注目株2:中国建築国際(03311)

 中央系国有企業で不動産開発、グローバルにインフラ建設事業を展開する中国建築(上海A株601668)のグループ企業です。1979年の設立当時は香港地区での建設業務だけを行っていたのですが、その後、本土の事業部門も傘下に組み入れています。

 地域別売上高(2021年6月中間期)では本土が57%、香港・マカオが43%です。本土では土木や、保障性住宅、病院、学校などの建設といったインフラ建設業務が中心です。香港・マカオでは大規模病院、マカオのカジノセンターなどの大型建設プロジェクト、外壁工事などを行っています。

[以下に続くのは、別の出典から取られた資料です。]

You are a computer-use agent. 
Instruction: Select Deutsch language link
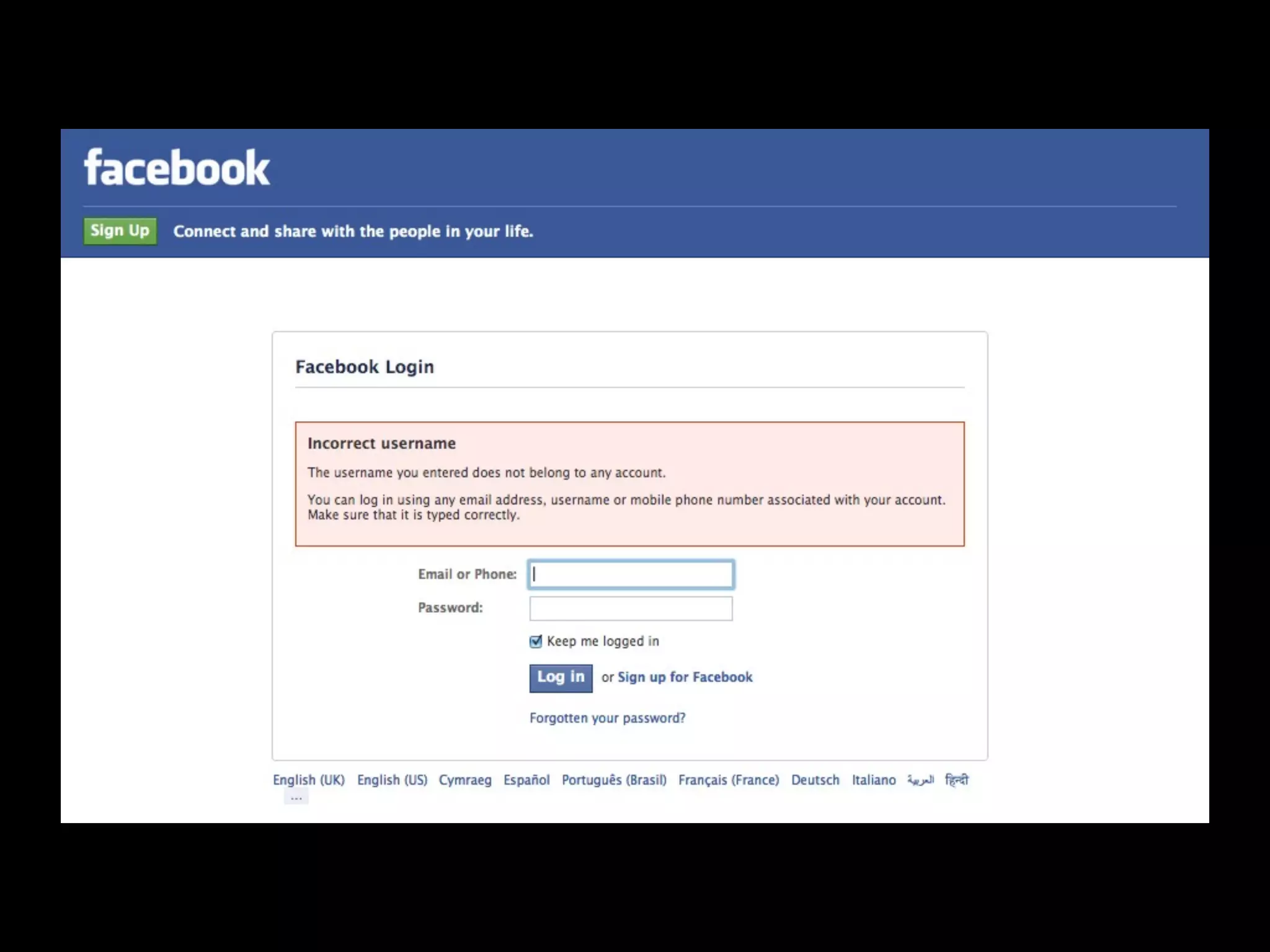[x=815, y=780]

 2021年12月期の業績見通しは19%増収、8.0%増益、2022年12月期の見通しは16%増収、14%増益です。ウエートの大きな本土事業が当局の積極財政政策の恩恵を受け、業績好調が続くと予想します。

 不動産開発について、当局が積極的に拡大を進めている保障性住宅や、賃貸向け住宅の事業ウエートが大きい点に注目です。

中国建築国際の月足

期間:過去5年(2017~2022年2月18日)
出所:楽天証券ウェブサイト

 業績の回復を織り込んで、株価は2021年12月の安値から倍返しとなっていますが、まだ2015年の高値までは50%程度の上昇余地があります。

注目株3:中国中車(01766)

 旧鉄道部の北車集団、南車集団が2015年6月に合併してできた世界最大規模の鉄道車両メーカーです。国内外の悪性な市場競争を排し、研究開発費の無駄を省き、一帯一路戦略の主要なプレーヤーとするため、国家が合併を主導したといった経緯があります。

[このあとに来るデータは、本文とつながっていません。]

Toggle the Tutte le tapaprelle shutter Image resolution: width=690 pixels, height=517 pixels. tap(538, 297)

 部門別の売上高(2021年6月中間期、以下同様)では、貨物車、高速鉄道用車両などが40%、地下鉄車両、地下鉄駅設備などが24%、風力発電設備などが33%、リース、物流などのサービス業が3.0%です。また、輸出は10%です。

 2021年12月期の業績見通しは3.0%増収、利益は横ばい、2022年12月期の見通しは8.0%増収、12%増益です。大規模な鉄道網計画が一段落していることもあり、需要は安定成長です。地政学的リスクが高まっている中、どの程度海外部門を伸ばせるのかに注目です。

中国中車の月足

期間:過去5年(2017~2022年2月18日)
出所:楽天証券ウェブサイト

 業績は安定成長が見込まれることもあり、株価は値固め中です。過去5年間の株価水準からみれば安いところにあり、当局のインフラ投資拡大戦略の内容次第では、株価に動きが出てきそうです。